Like many smaller urban areas of New Zealand, preserving and enhancing walkability in the historic town centre of Greymouth is a challenging prospect when car accessibility is a parallel and often conflicting key objective. The Town Development Strategy 2010 recognises that providing good pedestrian linkages improves access for residents who do not drive, reduces transport system demand and encourages tourists to stay and explore Greymouth longer, amongst many other acknowledged economic, social and health benefits of walking.
ViaStrada's John Lieswyn led a "walk shop" with key stakeholders to identify walkability issues and possible solutions, followed by a public meeting. The meeting included a slide show presentation, questions and answers, and general discussion.
The study used these inputs, previous submissions, data collection and mapping to develop a pedestrian network. The network is supported by a comprehensive action plan for council consideration in the annual plan process.

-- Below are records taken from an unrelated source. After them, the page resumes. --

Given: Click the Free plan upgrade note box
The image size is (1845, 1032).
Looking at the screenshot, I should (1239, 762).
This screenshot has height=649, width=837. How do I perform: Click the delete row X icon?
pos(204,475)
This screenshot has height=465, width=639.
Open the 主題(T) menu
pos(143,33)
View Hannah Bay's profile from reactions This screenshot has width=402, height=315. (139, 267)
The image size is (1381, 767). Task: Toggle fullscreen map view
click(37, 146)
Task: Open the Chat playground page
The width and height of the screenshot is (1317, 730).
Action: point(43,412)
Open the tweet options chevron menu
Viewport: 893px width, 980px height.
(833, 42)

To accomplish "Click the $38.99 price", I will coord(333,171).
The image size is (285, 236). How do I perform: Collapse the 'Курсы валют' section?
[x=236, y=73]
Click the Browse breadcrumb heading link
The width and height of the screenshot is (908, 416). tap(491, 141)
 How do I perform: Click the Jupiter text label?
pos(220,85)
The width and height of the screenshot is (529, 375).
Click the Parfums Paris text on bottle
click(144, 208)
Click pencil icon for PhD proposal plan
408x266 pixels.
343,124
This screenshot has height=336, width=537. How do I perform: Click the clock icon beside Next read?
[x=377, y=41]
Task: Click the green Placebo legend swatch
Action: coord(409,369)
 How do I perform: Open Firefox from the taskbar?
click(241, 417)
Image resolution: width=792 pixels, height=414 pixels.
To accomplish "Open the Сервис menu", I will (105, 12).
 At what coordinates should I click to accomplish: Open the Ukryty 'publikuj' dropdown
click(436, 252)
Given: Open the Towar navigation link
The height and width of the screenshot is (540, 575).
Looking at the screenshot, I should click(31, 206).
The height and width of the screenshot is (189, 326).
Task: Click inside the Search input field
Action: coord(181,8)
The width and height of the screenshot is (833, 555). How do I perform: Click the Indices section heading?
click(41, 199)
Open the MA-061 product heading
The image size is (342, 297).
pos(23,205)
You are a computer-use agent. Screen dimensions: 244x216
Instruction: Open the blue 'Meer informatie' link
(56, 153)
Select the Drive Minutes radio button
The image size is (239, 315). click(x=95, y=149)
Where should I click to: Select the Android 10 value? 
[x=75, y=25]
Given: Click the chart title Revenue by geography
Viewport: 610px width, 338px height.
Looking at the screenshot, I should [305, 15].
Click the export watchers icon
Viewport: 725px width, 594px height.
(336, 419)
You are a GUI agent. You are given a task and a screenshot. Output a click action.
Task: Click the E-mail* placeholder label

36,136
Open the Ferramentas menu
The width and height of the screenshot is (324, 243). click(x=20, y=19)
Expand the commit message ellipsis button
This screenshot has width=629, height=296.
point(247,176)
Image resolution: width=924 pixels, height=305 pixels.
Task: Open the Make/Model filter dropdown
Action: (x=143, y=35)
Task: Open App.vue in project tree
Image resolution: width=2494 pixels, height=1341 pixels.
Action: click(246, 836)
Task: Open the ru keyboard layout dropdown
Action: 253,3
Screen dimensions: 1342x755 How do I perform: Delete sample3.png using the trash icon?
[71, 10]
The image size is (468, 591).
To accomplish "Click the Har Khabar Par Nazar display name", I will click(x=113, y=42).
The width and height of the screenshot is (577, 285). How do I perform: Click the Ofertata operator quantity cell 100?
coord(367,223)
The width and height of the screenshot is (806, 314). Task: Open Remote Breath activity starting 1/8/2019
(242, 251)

The study process focused on the establishment and strengthening of working relationships between council departments and stakeholders, with the aims of leveraging a wide range of funding and assisting with implementation.
Some of the key recommendations include:
- the restoration of a historic link across the railway tracks,
- enhanced or additional pedestrian crossings of the state highway and a major truck route along the waterfront, and
- consideration of a 30 km/h pedestrian zone in the town centre.